Analyzing Strategic Interaction in Multi-Settlement Electricity Markets: A Closed-Loop Supply Function Equilibrium Model

Abstract:

Multi-settlement electricity markets typically permit firms to bid increasing supply functions (SFs) in each market, rather than only a fixed price or quantity. Klemperer and Meyer’s (1989) single-market supply function equilibrium (SFE) model extends to a computable SFE model of a multi-settlement market, that is, a single forward market and a spot market. Spot and forward market supply and demand functions arise endogenously under a closed-loop information structure with rational expectations. The closed-loop assumption implies that in choosing their spot market SFs, firms observe and respond optimally to the forward market outcome. Moreover, firms take the corresponding expected spot market equilibrium into account in constructing their forward market SFs. Subgame-perfect Nash equilibria of the model are characterized analytically via backward induction. Assuming affine functional forms for the spot market and an equilibrium selection mechanism in the forward market provides for numerical solutions that, using simple empirical benchmarks, select a single subgame- perfect Nash equilibrium.

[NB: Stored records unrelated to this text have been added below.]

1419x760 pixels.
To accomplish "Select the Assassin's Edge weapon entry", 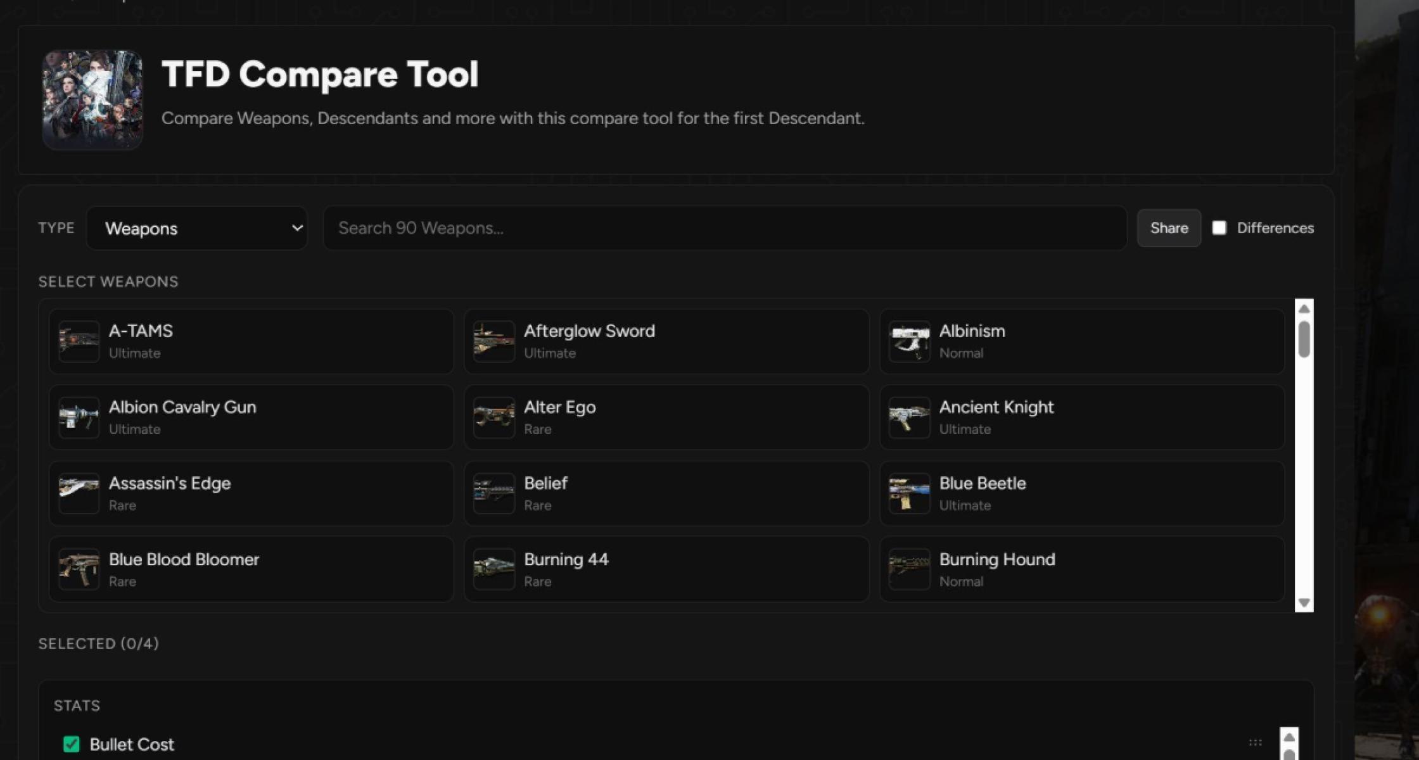I will [251, 493].
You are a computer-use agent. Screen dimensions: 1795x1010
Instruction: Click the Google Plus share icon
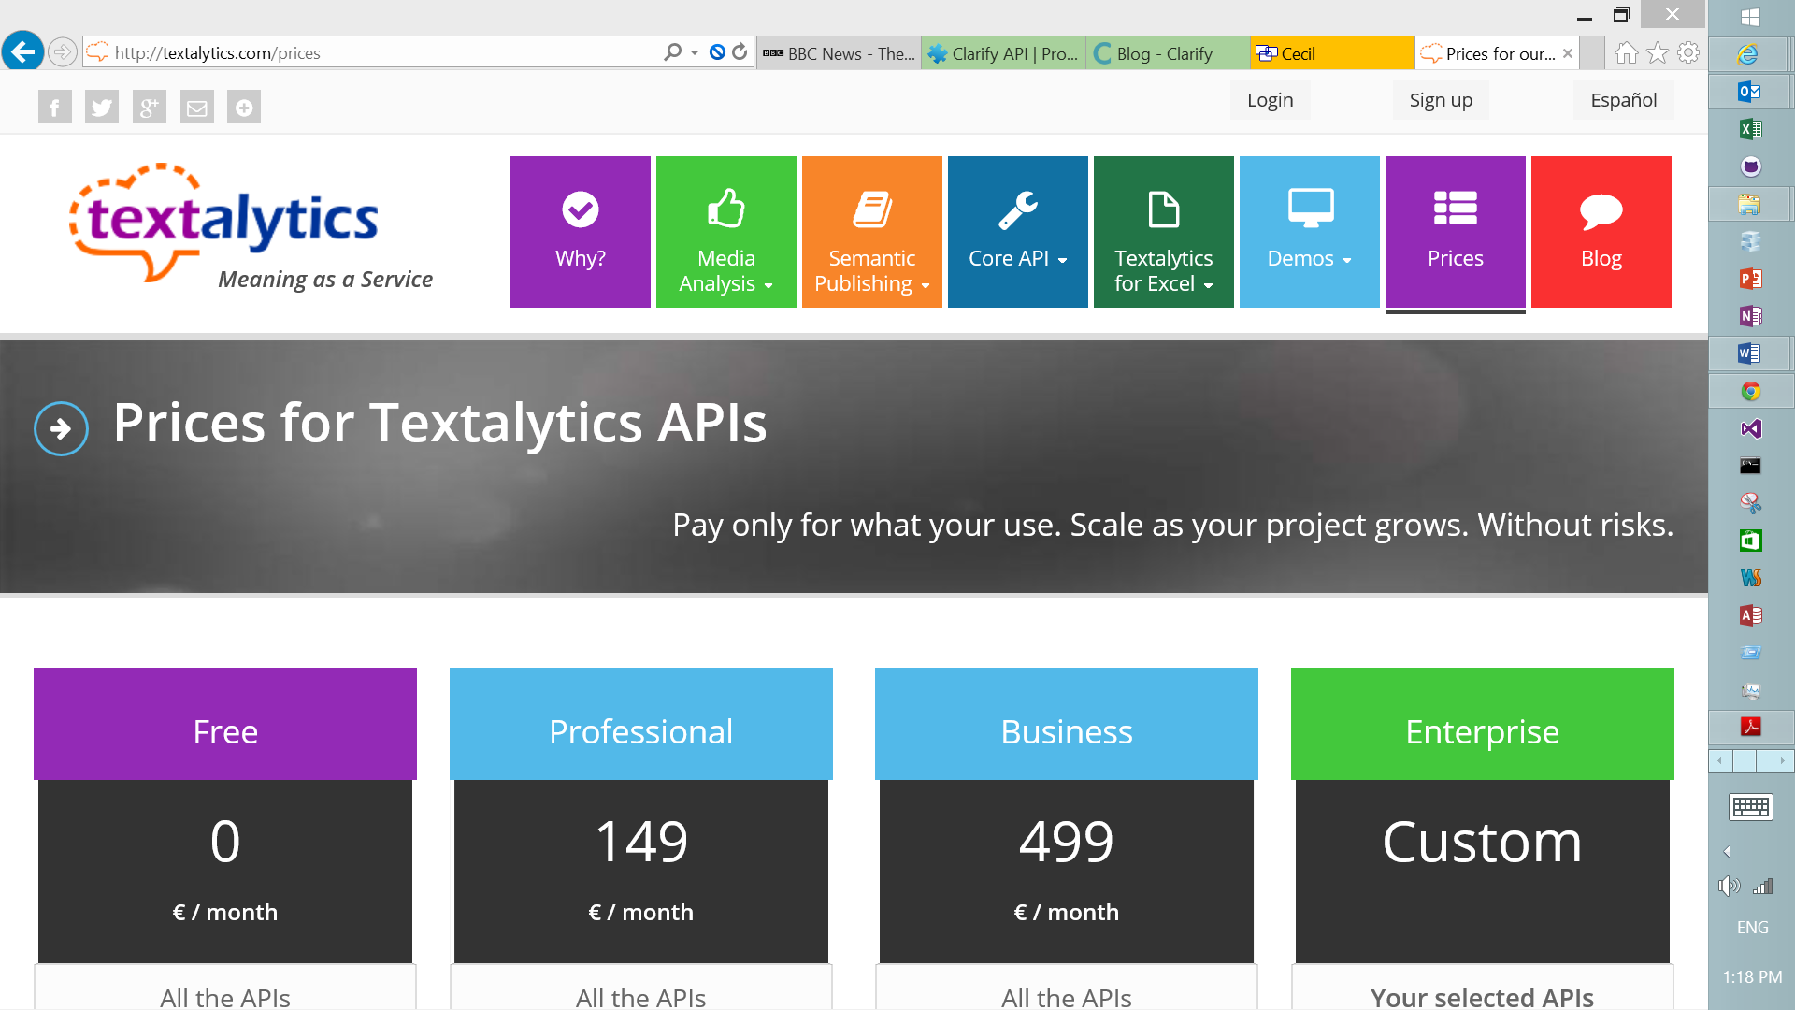(149, 108)
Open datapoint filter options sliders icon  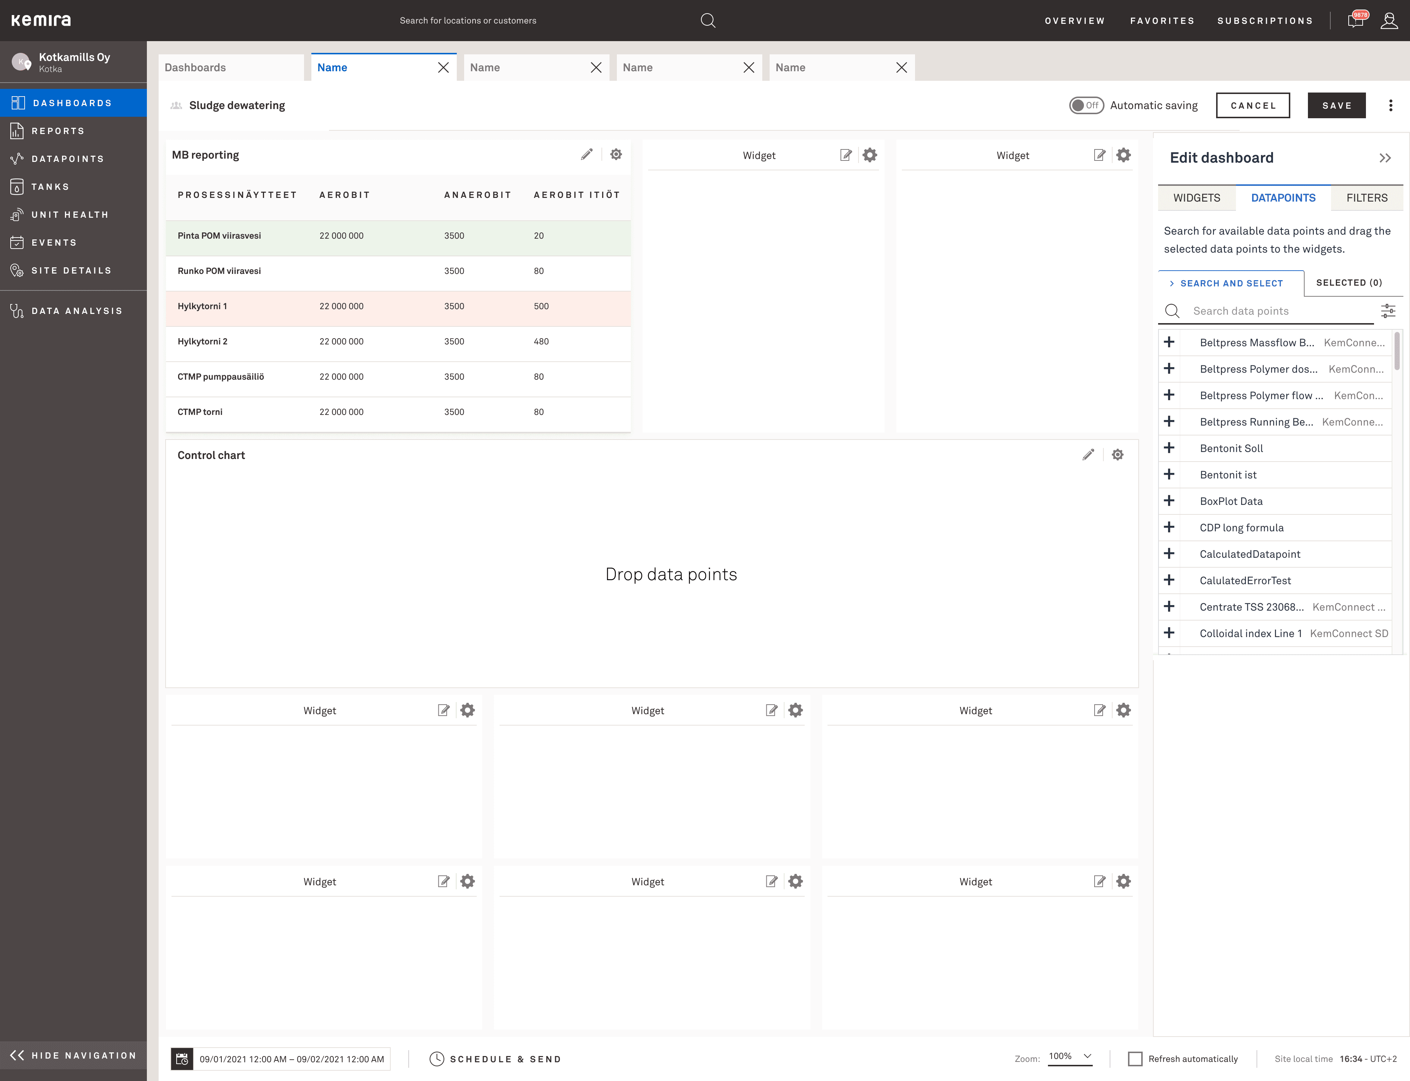point(1388,311)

Incentives for a supplier in the forward market decompose into three distinct effects: a direct effect attributable solely to the forward market, a settlement effect due to forward contract settlement at the expected spot market price, and a strategic effect arising due to the effect of a firm’s forward market activity on the anticipated response of the firm’s rival. Comparative statics analysis examines the effect of small parameter shocks on the forward market SFs. Shocks that increase the elasticities of equilibrium supply and demand functions tend to make firms more aggressive in the forward market, in that they bid higher quantities at most prices. Expected aggregate welfare for the multi-settlement SFE model is intermediate between that of the single-market SFE model and that of the perfectly competitive case.